Bandgap tuning and thermoelectric characteristics of Sc-based double halide perovskites K2ScAgZ6 (Z = Cl, Br, I) for solar cells applications

Abstract

Using the full-potential linearized augmented plane wave plus local orbitals method within the frame work of density functional theory, the Sc-based double halide perovskites K2ScAgZ6 (Z = Cl, Br, I) are investigated for determining their physical properties. To investigate the structural and thermodynamic stability of these Sc-based double halide perovskites we calculate tolerance factor, formation energy, and phonon dispersion curve using GGA-PBEsol approximation. The calculated values of lattice parameters using GGA-PBEsol are found to be consistent with the available data. Subsequently, the Tran-Blaha modified Becke-Johnson (mBJ-LDA) potential is used for electronic properties.

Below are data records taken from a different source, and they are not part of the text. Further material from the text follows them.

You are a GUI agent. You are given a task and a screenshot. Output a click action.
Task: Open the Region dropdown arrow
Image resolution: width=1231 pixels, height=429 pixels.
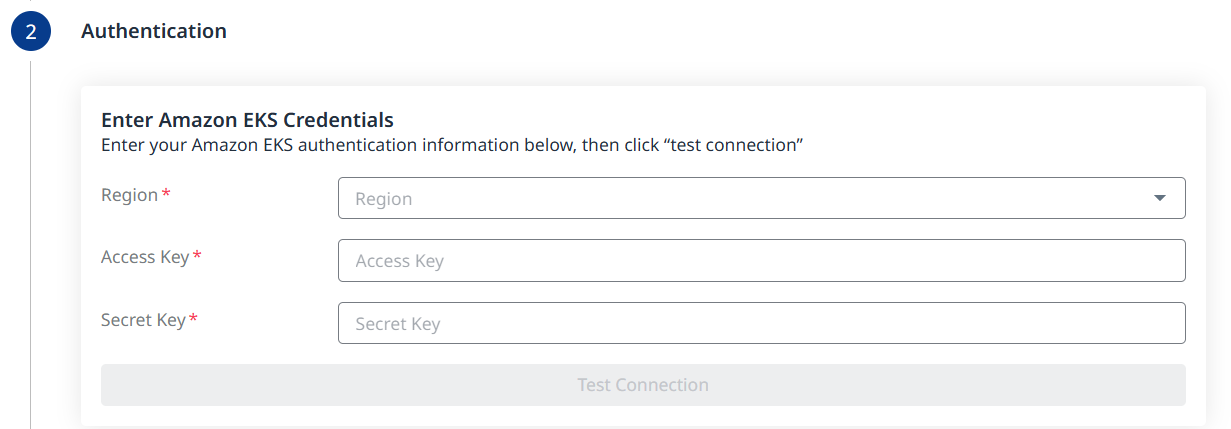[x=1159, y=198]
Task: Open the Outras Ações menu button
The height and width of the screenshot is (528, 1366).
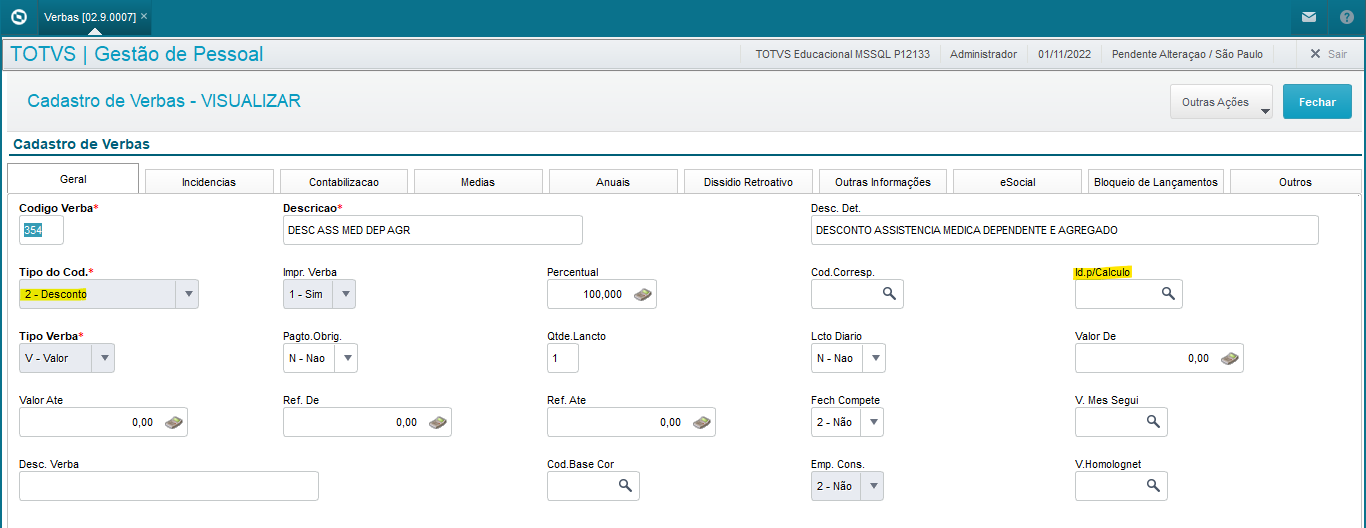Action: coord(1221,102)
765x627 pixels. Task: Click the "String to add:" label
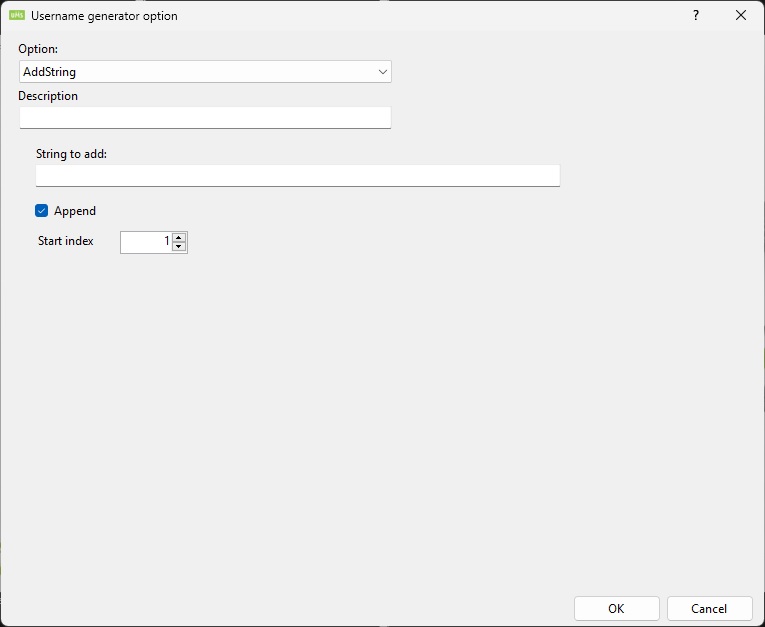coord(71,154)
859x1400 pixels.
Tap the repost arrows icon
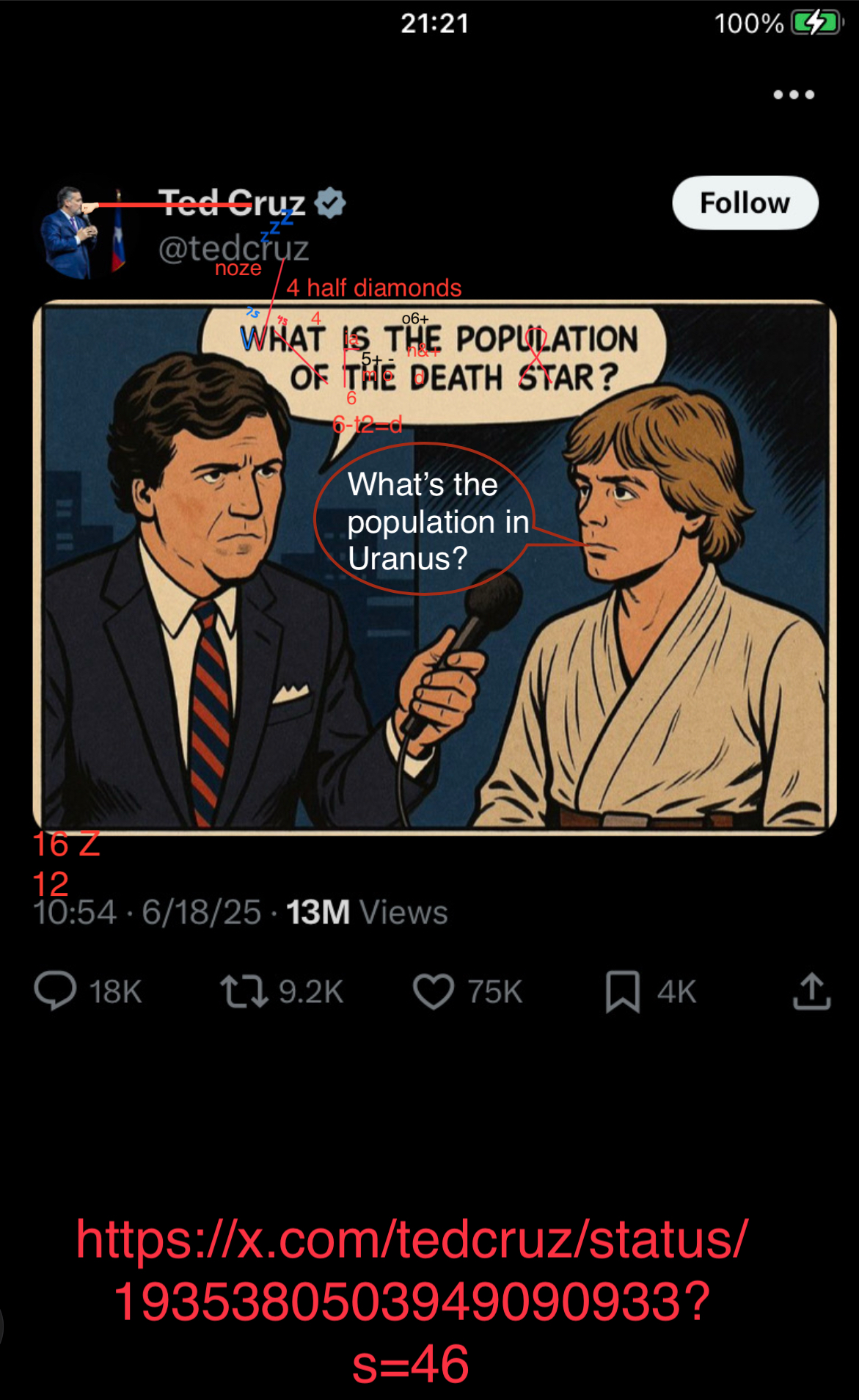pos(244,991)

Implementation of TB-mBJ potential is clearly shows that K2ScAgZ6 have indirect bandgap, which is consistent with the literature. To evaluate these double perovskites and reveal their potential use in optical devices, several optical parameters are computed for an incident photon energy range of 0–8 eV. The BoltzTraP code is also employed to investigate temperature dependent electrical characteristic of these compounds in the temperature range of 200–600 K. Investigated halide double-perovskites have been shown to display excellent physical properties for solar cells and renewable energy device applications.